There are several scenes in the film in which Cleo is confronted with her reflection in mirrors. Almost everywhere she goes, there is a mirror for her to look into. Forced to confront herself now on the topic of death, she also must reflect on her life. Cleo is happy to look at herself in the mirror at the beginning of the film, but as the clock ticks down, she becomes more frustrated with the image of herself. She realizes as the film wears on, that the people she surrounds herself see her as an object. She is either just a client of a songwriter, a pretty face and body to marry, a lost girl needing a nanny. As she finally rips her wig off in frustration, she finally begins to realize her self-image may be the most important. The ladder of the film is filled with as many mirrors as the former, only there either broken or wry. Her awakening only begins when her reflected image is shattered, and only her self-image remains.

To further this point, Cleo visits a friend of hers. A nude model surrounded by people recreating her image. There are a lot of people in the room sculpting her and all of the sculptures are different. She is comfortable with her image, allowing it to be recreated, unlike Cleo, who fosters her own internal creation and outputs it accordingly. She is trying to create the ideal output of a woman, not just being the woman she is inside.

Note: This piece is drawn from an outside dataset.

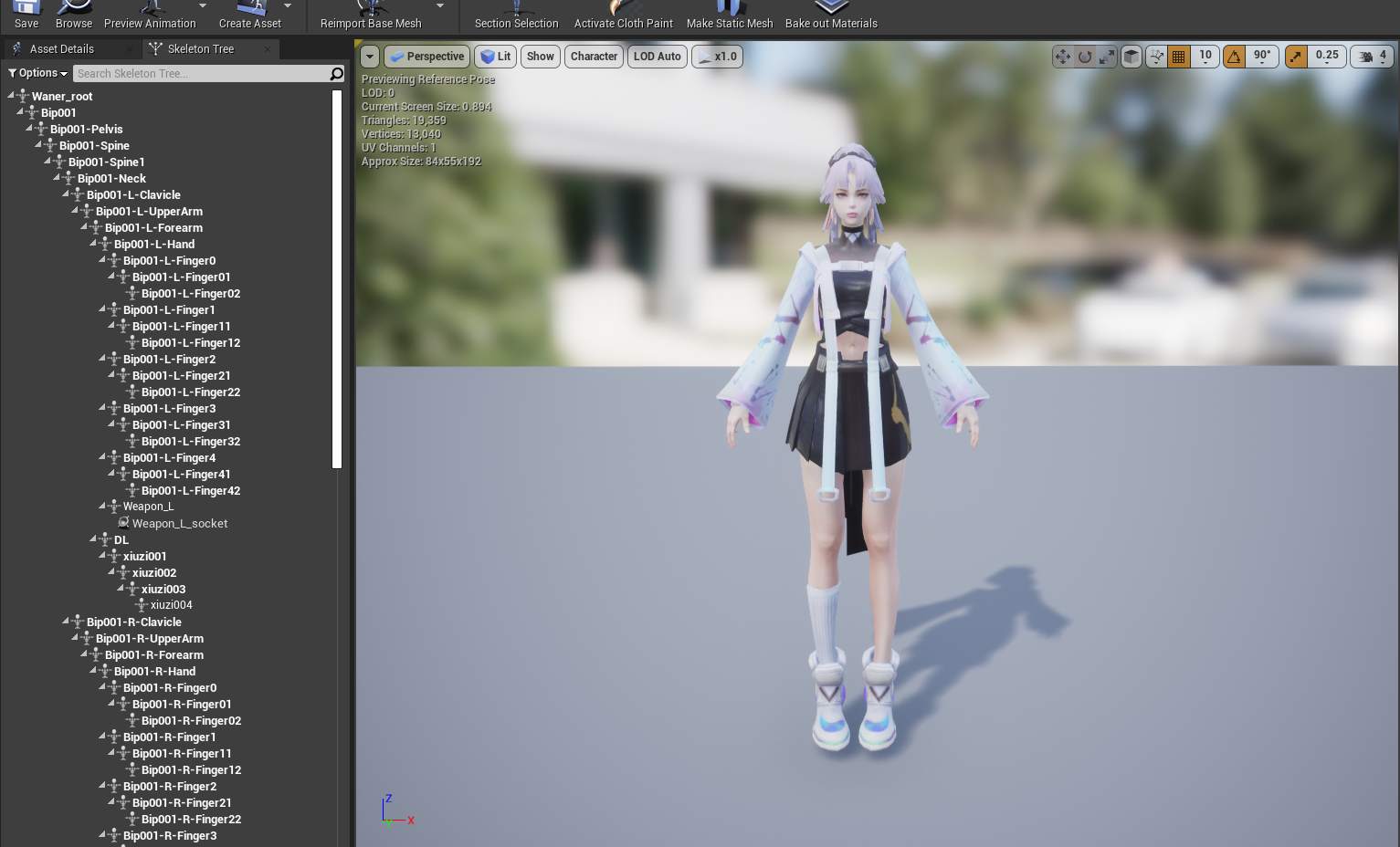Click the Make Static Mesh icon
1400x847 pixels.
(x=729, y=14)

Throughout her life Cleo was an object, a character, a spectacle, whatever the situation called for, but never really a person, or herself. Only in the last few moments of the film does she meet someone who has stripped away the similar entrapments. Facing down death in a similar manner, for the first time Cleo, or Florence, gets to be herself, a person. Looked at by a soldier who doesn’t see her as a character, a spectacle or whatever the situation calls for.